### AIM
Swap "cologniapress.com" for "cologniapress.cz" throughout all the records below and write them out again with nothing else changed. Leave out the pictures.

### DATASET
[BEGIN]

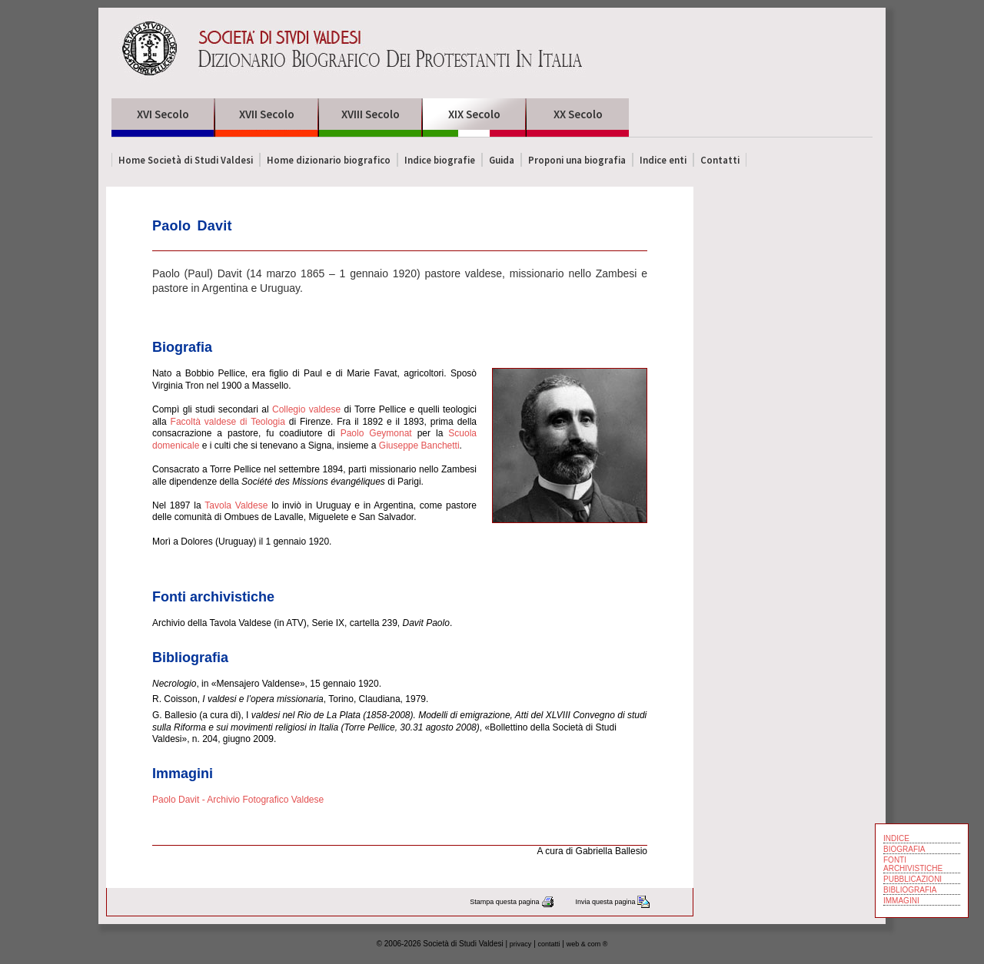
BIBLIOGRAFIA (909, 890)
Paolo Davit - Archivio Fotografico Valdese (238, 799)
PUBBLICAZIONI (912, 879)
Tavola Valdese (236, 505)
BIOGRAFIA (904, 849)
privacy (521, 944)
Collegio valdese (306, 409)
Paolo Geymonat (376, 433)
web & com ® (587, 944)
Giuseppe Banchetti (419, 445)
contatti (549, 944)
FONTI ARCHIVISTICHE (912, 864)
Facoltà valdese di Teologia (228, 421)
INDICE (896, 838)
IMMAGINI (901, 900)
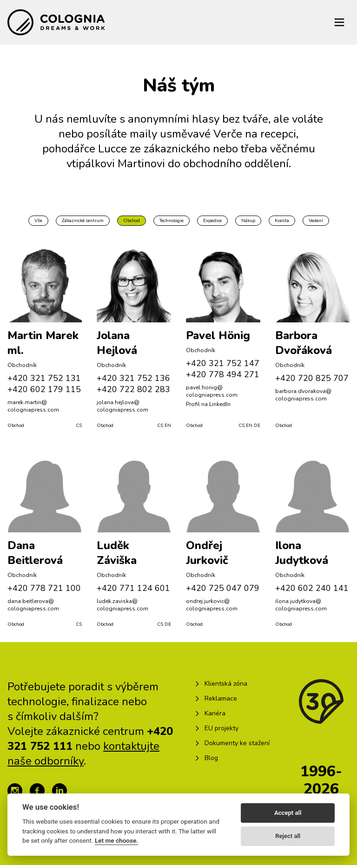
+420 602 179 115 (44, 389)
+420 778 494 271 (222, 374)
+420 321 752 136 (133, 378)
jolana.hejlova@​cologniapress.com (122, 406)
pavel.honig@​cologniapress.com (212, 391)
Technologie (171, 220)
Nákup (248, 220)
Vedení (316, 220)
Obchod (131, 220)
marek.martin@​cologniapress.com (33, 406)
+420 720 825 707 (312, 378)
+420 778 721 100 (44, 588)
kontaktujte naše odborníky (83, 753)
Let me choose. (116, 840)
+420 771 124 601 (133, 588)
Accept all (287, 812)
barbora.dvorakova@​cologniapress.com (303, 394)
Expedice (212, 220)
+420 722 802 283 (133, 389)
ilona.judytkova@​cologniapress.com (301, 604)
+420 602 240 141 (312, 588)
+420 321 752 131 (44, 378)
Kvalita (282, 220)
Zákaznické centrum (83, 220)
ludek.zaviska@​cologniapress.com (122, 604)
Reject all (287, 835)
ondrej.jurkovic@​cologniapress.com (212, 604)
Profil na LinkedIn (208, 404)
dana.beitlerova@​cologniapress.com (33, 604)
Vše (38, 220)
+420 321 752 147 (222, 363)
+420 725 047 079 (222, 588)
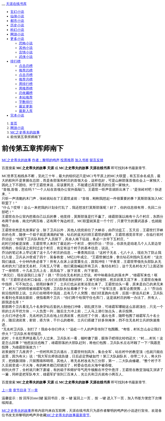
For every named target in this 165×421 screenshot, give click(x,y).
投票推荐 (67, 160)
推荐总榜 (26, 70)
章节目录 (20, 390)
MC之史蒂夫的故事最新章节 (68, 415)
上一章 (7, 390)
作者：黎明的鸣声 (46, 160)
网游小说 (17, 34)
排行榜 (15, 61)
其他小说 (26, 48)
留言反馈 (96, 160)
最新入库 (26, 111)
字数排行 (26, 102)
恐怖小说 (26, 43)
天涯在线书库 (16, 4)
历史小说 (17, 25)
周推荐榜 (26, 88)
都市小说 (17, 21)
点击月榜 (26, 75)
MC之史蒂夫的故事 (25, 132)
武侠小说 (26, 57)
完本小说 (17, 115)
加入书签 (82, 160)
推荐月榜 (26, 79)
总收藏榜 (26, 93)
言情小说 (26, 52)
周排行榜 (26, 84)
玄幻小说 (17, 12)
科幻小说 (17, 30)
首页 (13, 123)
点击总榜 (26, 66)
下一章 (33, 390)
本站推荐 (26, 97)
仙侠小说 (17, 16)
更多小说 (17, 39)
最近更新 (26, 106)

[END]

### OUTPUT
BIBLIOGRAFIA (909, 890)
Paolo Davit - Archivio Fotografico Valdese (238, 799)
PUBBLICAZIONI (912, 879)
Tavola Valdese (236, 505)
BIOGRAFIA (904, 849)
privacy (521, 944)
Collegio valdese (306, 409)
Paolo Geymonat (376, 433)
web & com ® (587, 944)
Giuseppe Banchetti (419, 445)
contatti (549, 944)
FONTI ARCHIVISTICHE (912, 864)
Facoltà valdese di Teologia (228, 421)
INDICE (896, 838)
IMMAGINI (901, 900)
+420 602 179 115 (44, 389)
+420 778 494 271 (222, 374)
+420 321 752 136 (133, 378)
jolana.hejlova@​cologniapress.cz (122, 406)
pavel.honig@​cologniapress.cz (212, 391)
Technologie (171, 220)
Nákup (248, 220)
Vedení (316, 220)
Obchod (131, 220)
marek.martin@​cologniapress.cz (33, 406)
+420 720 825 707 (312, 378)
+420 778 721 100 (44, 588)
kontaktujte naše odborníky (83, 753)
Let me choose. (116, 840)
+420 771 124 601 (133, 588)
Accept all (287, 812)
barbora.dvorakova@​cologniapress.cz (303, 394)
Expedice (212, 220)
+420 722 802 283 (133, 389)
ilona.judytkova@​cologniapress.cz (301, 604)
+420 602 240 141 (312, 588)
+420 321 752 131 (44, 378)
Kvalita (282, 220)
Zákaznické centrum (83, 220)
ludek.zaviska@​cologniapress.cz (122, 604)
Reject all (287, 835)
ondrej.jurkovic@​cologniapress.cz (212, 604)
Profil na LinkedIn (208, 404)
dana.beitlerova@​cologniapress.cz (33, 604)
Vše (38, 220)
+420 321 752 147 (222, 363)
+420 725 047 079 (222, 588)
For every named target in this 165×421 screenshot, give click(x,y).
投票推荐 (67, 160)
推荐总榜 (26, 70)
章节目录 (20, 390)
MC之史蒂夫的故事最新章节 (68, 415)
上一章 (7, 390)
作者：黎明的鸣声 (46, 160)
网游小说 (17, 34)
排行榜 (15, 61)
其他小说 (26, 48)
留言反馈 (96, 160)
最新入库 (26, 111)
字数排行 (26, 102)
恐怖小说 (26, 43)
天涯在线书库 (16, 4)
历史小说 (17, 25)
周推荐榜 (26, 88)
都市小说 (17, 21)
点击月榜 (26, 75)
MC之史蒂夫的故事 (25, 132)
武侠小说 (26, 57)
完本小说 (17, 115)
加入书签 (82, 160)
推荐月榜 (26, 79)
总收藏榜 (26, 93)
言情小说 (26, 52)
周排行榜 (26, 84)
玄幻小说 (17, 12)
科幻小说 (17, 30)
首页 (13, 123)
点击总榜 (26, 66)
下一章 (33, 390)
本站推荐 (26, 97)
仙侠小说 (17, 16)
更多小说 (17, 39)
最近更新 (26, 106)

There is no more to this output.